**Records to process:**
--- START ---
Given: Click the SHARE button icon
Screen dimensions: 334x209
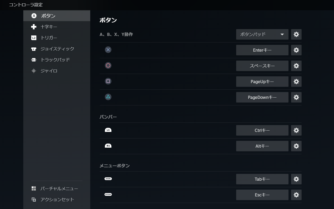Looking at the screenshot, I should tap(108, 179).
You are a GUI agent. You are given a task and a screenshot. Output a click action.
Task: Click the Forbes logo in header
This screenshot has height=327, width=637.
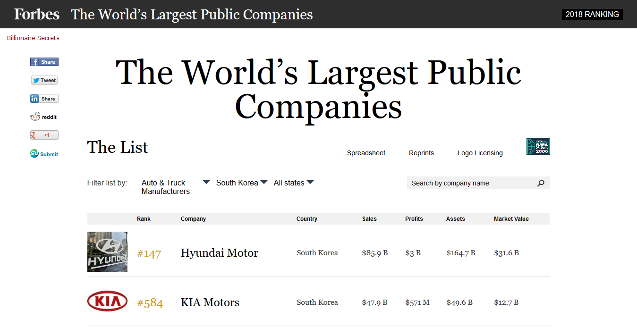click(37, 14)
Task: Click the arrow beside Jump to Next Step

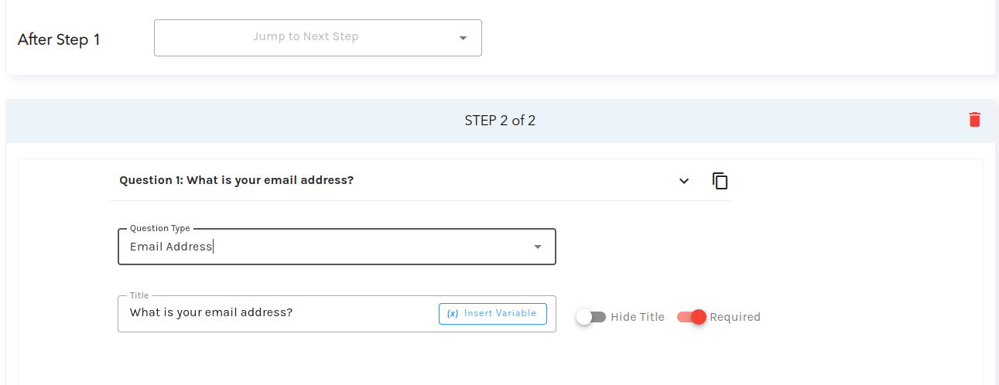Action: pos(463,38)
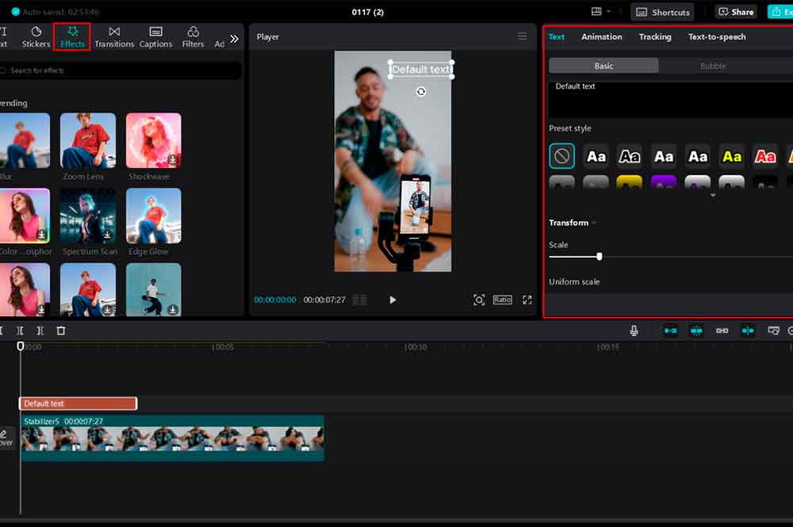Open the Filters panel
Screen dimensions: 793x527
coord(193,37)
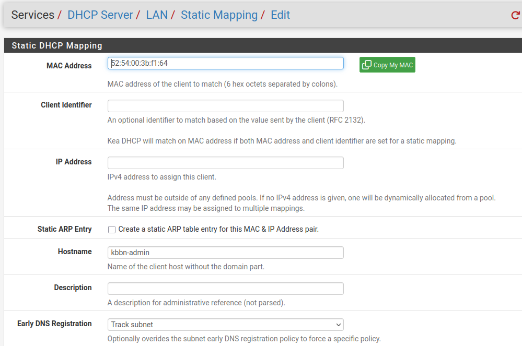Click the chevron arrow on Track subnet select
This screenshot has height=346, width=522.
pos(338,325)
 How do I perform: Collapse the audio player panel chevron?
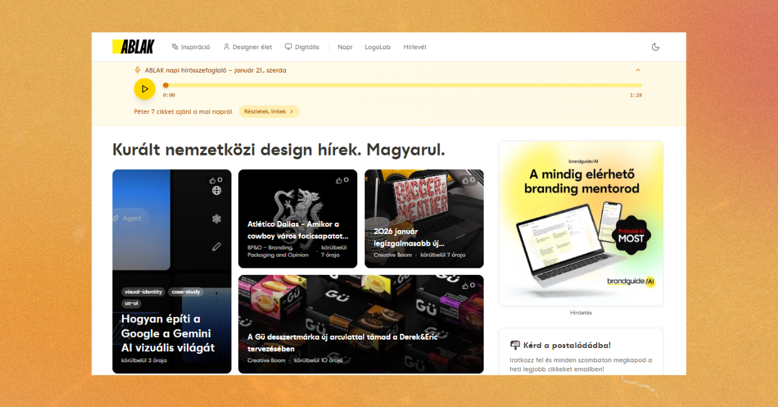tap(638, 70)
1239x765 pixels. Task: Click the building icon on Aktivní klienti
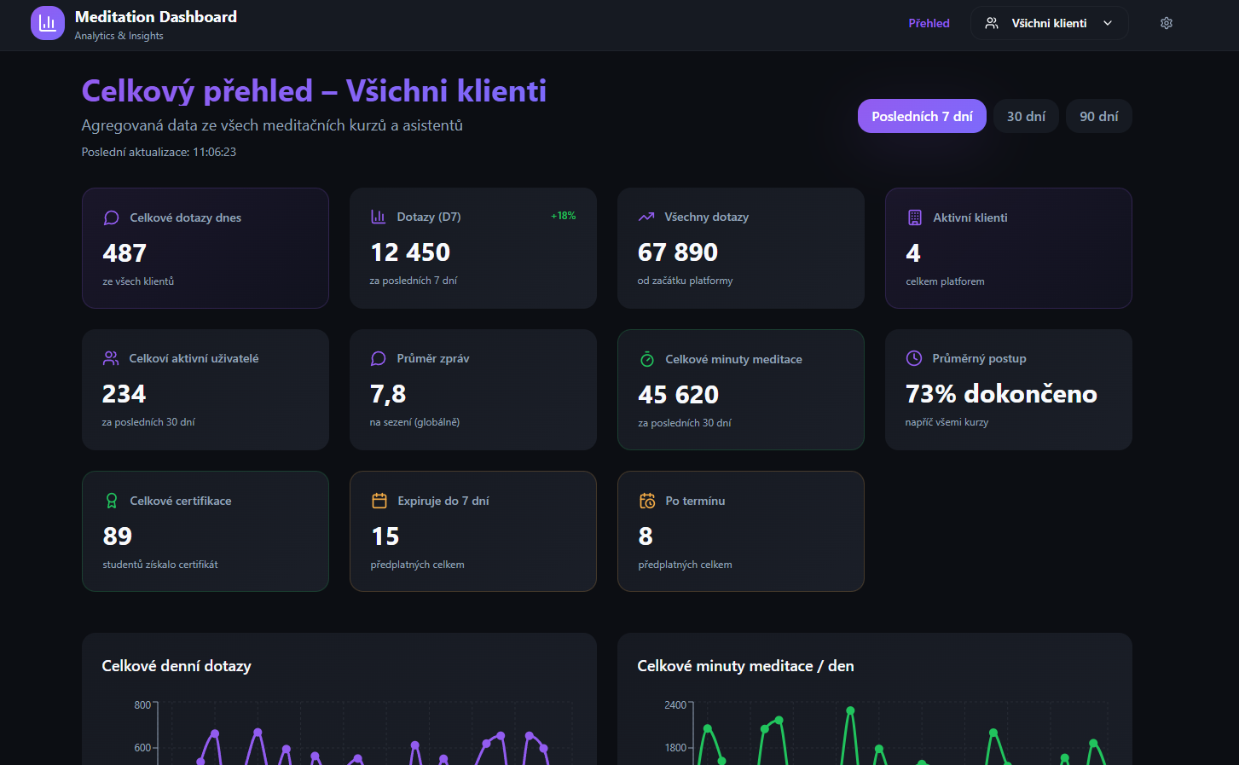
--- END ---
**Task to carry out:** Gather up every line from the listing above in which the word "icon" occurs.

**Solution for this problem:**
Given: Click the SHARE button icon
1239x765 pixels. Task: Click the building icon on Aktivní klienti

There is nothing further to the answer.